◆ Your goal:
Every line from the one containing "Given: Zoom in the map with plus button" through the end of the listing below goes in the output, exactly and without pictures.

◆ Provided information:
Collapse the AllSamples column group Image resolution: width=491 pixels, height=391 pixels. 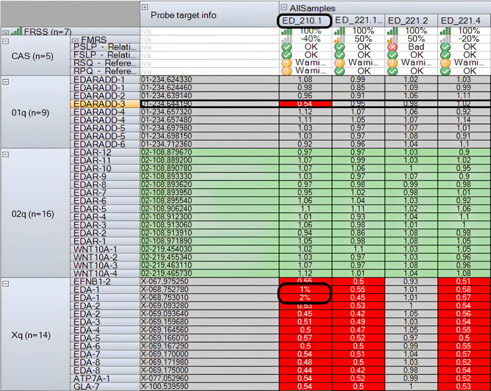(284, 7)
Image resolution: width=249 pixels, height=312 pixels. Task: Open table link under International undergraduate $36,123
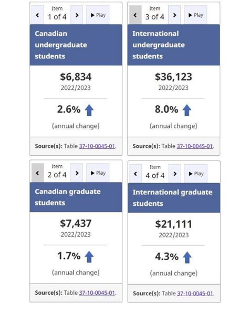195,146
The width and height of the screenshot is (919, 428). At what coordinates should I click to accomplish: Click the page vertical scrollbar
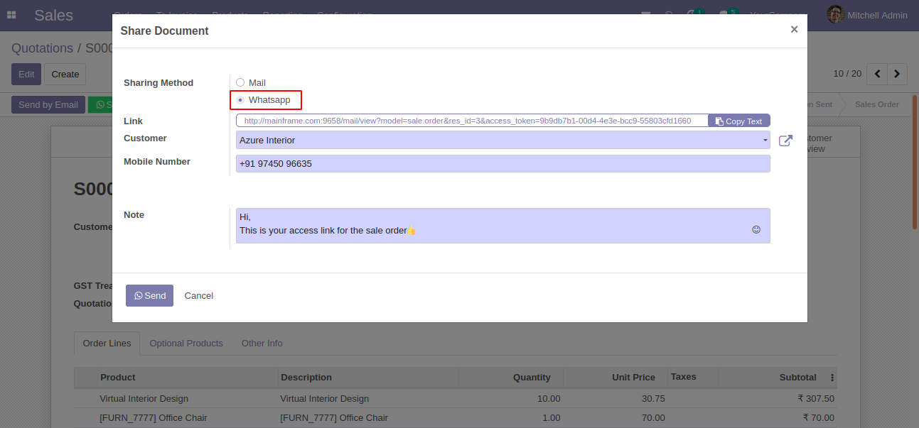point(915,162)
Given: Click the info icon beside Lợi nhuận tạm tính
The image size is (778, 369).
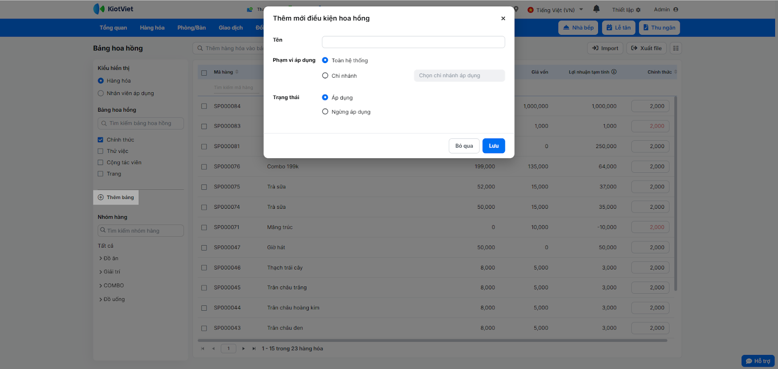Looking at the screenshot, I should [x=614, y=72].
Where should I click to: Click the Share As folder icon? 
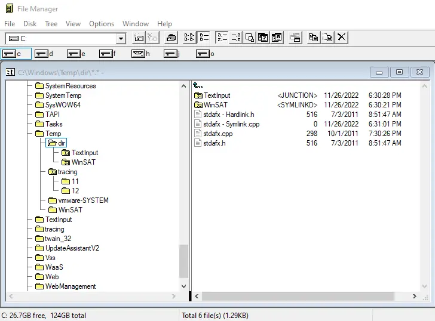(x=171, y=38)
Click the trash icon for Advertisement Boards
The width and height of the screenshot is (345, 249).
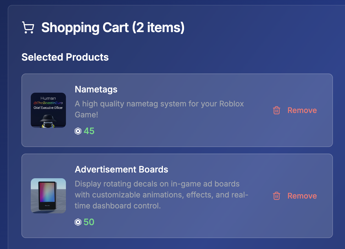coord(276,196)
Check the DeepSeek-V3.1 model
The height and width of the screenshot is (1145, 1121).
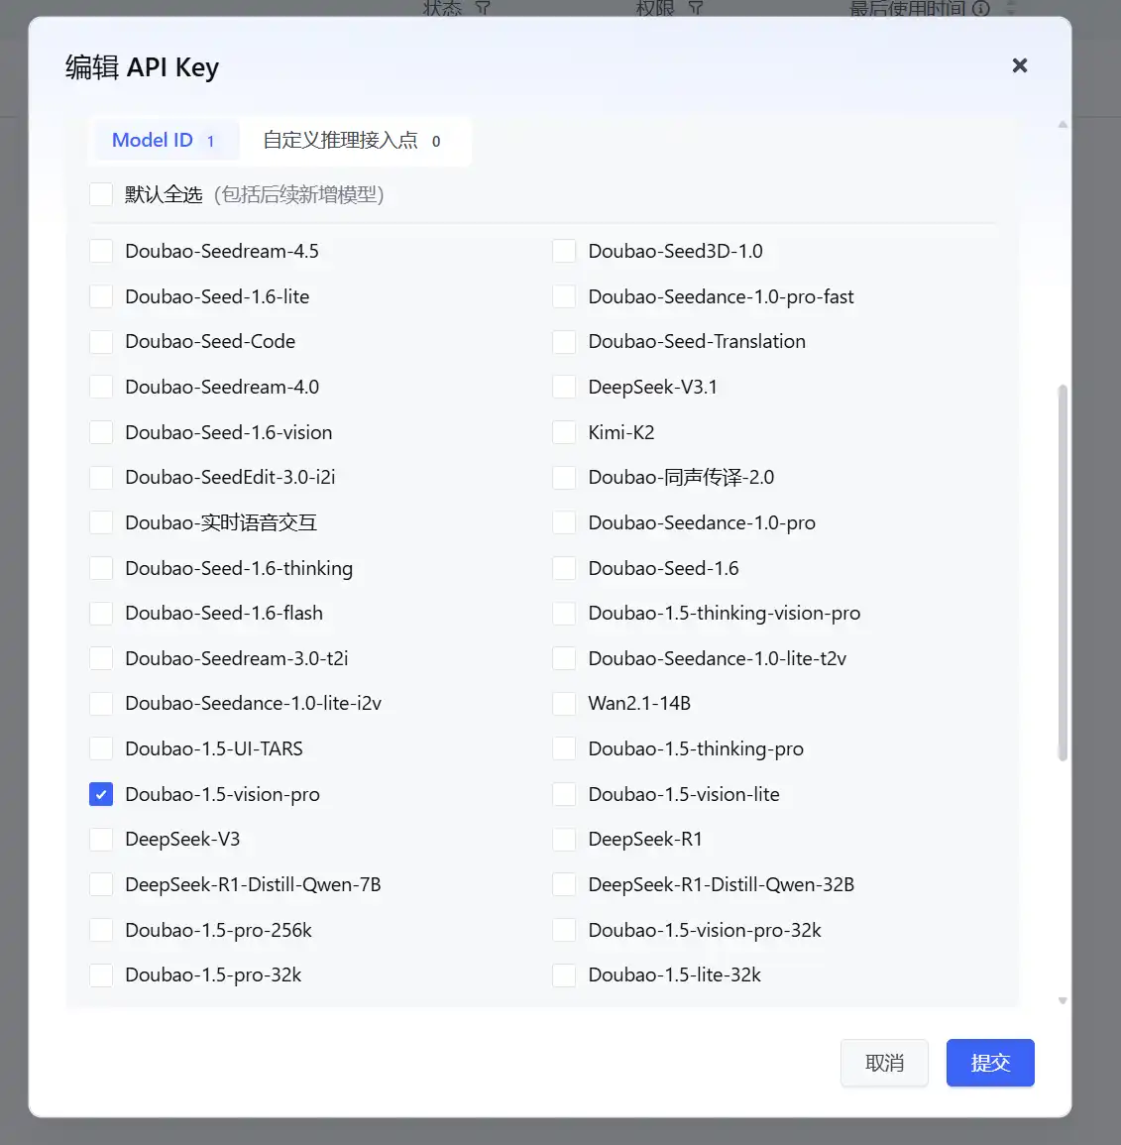564,388
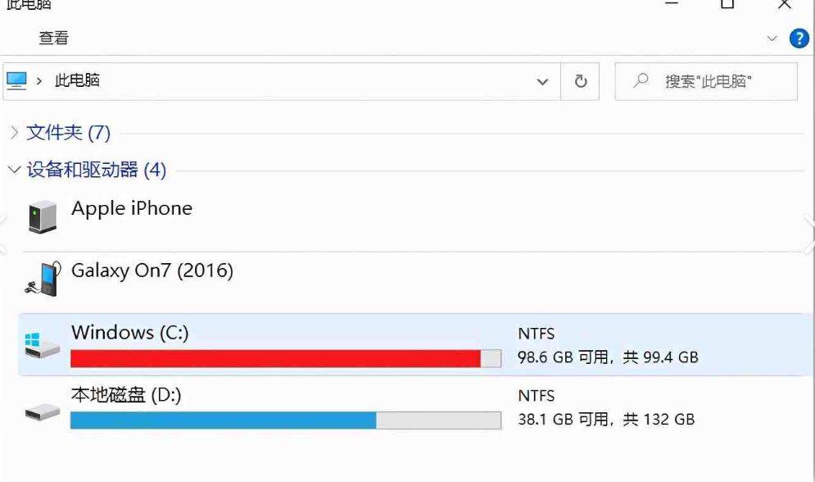The height and width of the screenshot is (482, 815).
Task: Collapse the 设备和驱动器 (4) group
Action: (14, 170)
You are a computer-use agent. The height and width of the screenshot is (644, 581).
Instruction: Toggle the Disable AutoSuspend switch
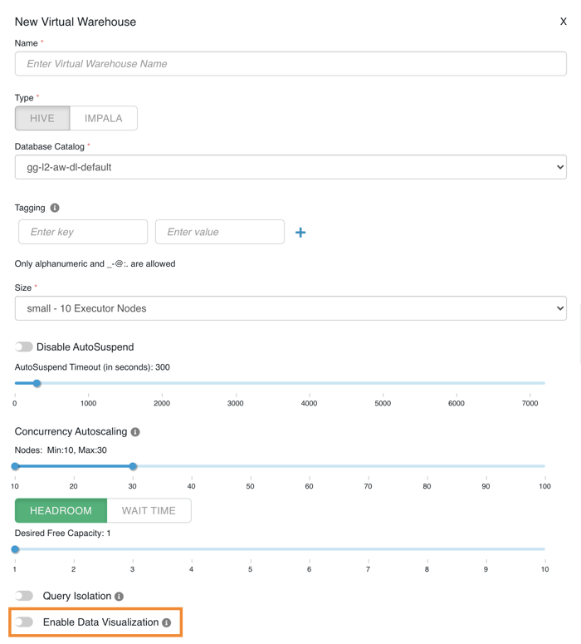pyautogui.click(x=24, y=347)
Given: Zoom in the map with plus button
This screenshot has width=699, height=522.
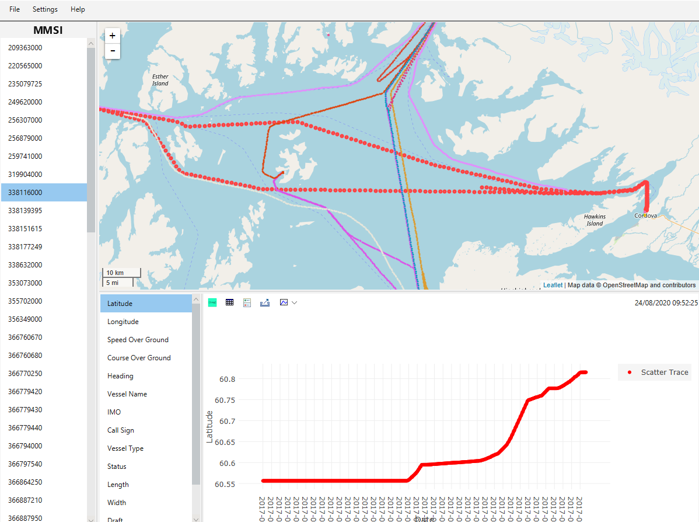Looking at the screenshot, I should point(113,36).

◆ Exercise result:
Given: Zoom in the map with plus button
This screenshot has width=699, height=522.
Looking at the screenshot, I should point(113,36).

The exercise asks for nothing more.